By alan greenwood - Sports Editor | Jul 14, 2019

Alan Greenwood

Give Major League Baseball credit for finally thinking outside the box.

Unfortunately, MLB’s welcome, but fatally flawed radicalism shouldn’t make it beyond the batters box.

The Lords of the Failing Game are partnering with the Atlantic League to test drive a packet of rules, including:

Allowing batters to “steal” first base on any pitch the catcher fails to catch.

Making pitchers step off the rubber to make a pick-off attempt.

Giving batters the benefit of greater doubt on checked-swing calls.

Allowing one foul bunt attempt with two strikes on the batter.

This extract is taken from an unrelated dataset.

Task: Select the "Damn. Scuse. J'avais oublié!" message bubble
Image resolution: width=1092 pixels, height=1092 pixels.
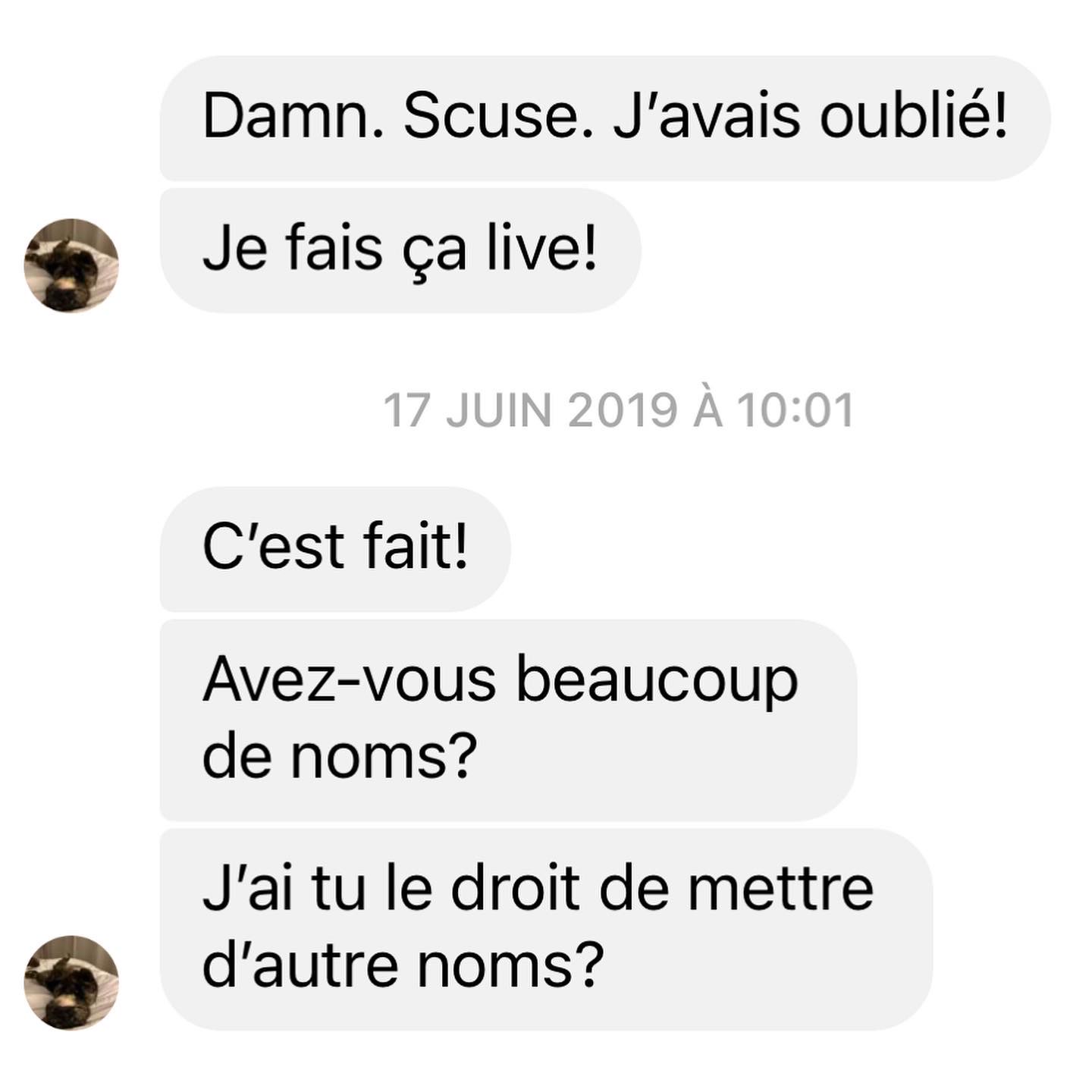Action: 605,118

All four of these are, for the sake of concise criticism, stupid. They are concoctions that befit a carnival barker, trying to lure people into the tent to look at the bearded lady and the 8-foot

contortionist.

More importantly, none of them constitute a repair on the game’s greatest impediment in building a fresh generation of fans – cutting the wasted time between action.

Forbid pitchers from ruminating over the next pitch as if their family’s lives depended on it. Make batters stay in the batters box and stop fiddling with their batters gloves and the body armor that allows them to hang over home plate with impunity. Allow one mound visit per team, per game.

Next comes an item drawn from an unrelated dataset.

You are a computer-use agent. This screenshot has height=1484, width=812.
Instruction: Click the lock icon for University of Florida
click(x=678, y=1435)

Cut the commercial time between innings and persuade advertisers to take advantage of digital age technology that allows them to hawk their wares during the game, when no one is ignoring them in favor of visits to the refrigerator or bathroom.

Aim to condense the game’s existing Top 10 moments into a two-hour window. And if that doesn’t work, pull the plug and say so long, because that would mean baseball has simply outlived its meaning for all but we hardball dinosaurs.

TIME TRAVEL: July 15, 1974 (Courtesy of the venerable senior staff writer Dean Shalhoup, penned during his formative years as the Telegraph sports editor) –

“Kirk Hanefeld, 18-year-old flash from Rochester Country Club, defeated his buddy Pete Harrity, also from Rochester, 2 and 1 in the finals of the State Am golf tourney at Beaver Meadow Golf Club on Saturday to annex the 1974 State Am crown.

“Hanefeld is also the reigning New England Junior champ and three-time state junior winner. He becomes the second youngest golfer in the history of the tourney to win it. Dick Dion of Nashua CC was the youngest-ever winning it in 1959 when he was but a month younger than Hanefeld is now.”

AND FINALLY: Stunning cynics, including the one hunting-and-pecking through this little essay, the state of New Hampshire has legalized sports

gambling.

It makes absolute sense to expand the state’s gaming income beyond its lottery and scratch cards that have been churning revenue for more than a half-century. Licensing sports books at chosen venues will be a boon for those businesses.

Alas, since the state is unlikely to get sports books up and running in time for NBA futures best, you’ll have to go elsewhere to plunk a few bucks down on the longshot Celtics to win the 2020 NBA championship. They currently sit at 25-1.